Mortgage application volume fell a dramatic 12.8%, on an adjusted basis, in the week ending Nov. 29, compared to the previous week, according to the Mortgage Bankers Association's (MBA) Weekly Mortgage Applications Survey.
The survey results include an adjustment for the Thanksgiving holiday. On an unadjusted basis, volume decreased 40% compared with the previous week.
Refinancing volume also continued to fall last week, dropping 18% from the previous week to reach its lowest level since the week ending Sept. 6. The refinance share of mortgage activity decreased to 63% of total applications from 66% the previous week. The adjustable-rate mortgage (ARM) share of activity was unchanged at 8% of total applications.
The seasonally adjusted Purchase Index, which forecasts incoming volume, decreased 4% from one week earlier, on an adjusted basis, and decreased 36% on an unadjusted basis compared with the previous week, and was 37% lower than the same week one year ago.

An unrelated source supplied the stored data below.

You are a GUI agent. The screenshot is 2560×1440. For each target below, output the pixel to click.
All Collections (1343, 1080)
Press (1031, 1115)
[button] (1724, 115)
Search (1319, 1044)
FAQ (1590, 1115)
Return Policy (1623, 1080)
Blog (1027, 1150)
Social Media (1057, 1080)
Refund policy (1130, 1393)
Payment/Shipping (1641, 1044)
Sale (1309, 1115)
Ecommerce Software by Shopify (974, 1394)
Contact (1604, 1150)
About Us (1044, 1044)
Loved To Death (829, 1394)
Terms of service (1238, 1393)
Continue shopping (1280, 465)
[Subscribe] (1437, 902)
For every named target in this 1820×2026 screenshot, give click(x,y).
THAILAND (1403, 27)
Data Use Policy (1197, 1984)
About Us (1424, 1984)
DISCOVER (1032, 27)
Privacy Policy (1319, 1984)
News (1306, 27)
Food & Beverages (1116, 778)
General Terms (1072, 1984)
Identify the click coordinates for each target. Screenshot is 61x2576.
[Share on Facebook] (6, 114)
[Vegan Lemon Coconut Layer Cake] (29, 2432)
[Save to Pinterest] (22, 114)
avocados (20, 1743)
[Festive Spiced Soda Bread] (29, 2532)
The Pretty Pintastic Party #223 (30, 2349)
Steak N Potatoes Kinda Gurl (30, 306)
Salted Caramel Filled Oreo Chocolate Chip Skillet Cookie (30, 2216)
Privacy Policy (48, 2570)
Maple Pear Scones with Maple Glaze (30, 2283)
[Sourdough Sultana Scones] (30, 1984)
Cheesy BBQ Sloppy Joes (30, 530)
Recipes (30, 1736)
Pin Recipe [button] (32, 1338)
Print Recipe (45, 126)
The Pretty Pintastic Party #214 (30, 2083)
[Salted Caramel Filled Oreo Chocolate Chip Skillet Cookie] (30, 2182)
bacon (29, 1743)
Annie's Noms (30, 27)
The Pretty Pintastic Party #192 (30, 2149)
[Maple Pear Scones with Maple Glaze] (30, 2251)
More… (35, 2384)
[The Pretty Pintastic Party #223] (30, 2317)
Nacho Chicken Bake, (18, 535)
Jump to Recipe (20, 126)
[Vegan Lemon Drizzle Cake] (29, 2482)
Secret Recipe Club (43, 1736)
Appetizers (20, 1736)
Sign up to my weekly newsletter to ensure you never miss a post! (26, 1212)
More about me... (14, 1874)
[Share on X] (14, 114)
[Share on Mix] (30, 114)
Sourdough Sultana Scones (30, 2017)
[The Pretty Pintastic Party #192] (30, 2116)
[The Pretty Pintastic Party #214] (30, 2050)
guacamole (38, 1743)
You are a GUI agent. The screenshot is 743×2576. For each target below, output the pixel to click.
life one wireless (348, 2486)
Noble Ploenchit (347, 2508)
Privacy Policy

Rising interest rates continue to be the primary factor driving down volume. The average rate for a 30-year fixed-rate mortgage with conforming loan balance ($417,000 or less) increased to 4.51% last week, compared to 4.48% the week prior.
The average rate for a 30-year fixed-rate mortgage with jumbo loan balance (greater than $417,000) also increased, reaching 4.49% compared to 4.48% the previous week.
The average rate for a 30-year fixed-rate mortgage backed by the Federal Housing Administration increased slightly to 4.17% compared to 4.16% the week prior.
The average rate for 15-year fixed-rate mortgages increased to 3.56% from 3.52%.
The average rate for a 5/1 ARM decreased to 3.09% from 3.18%.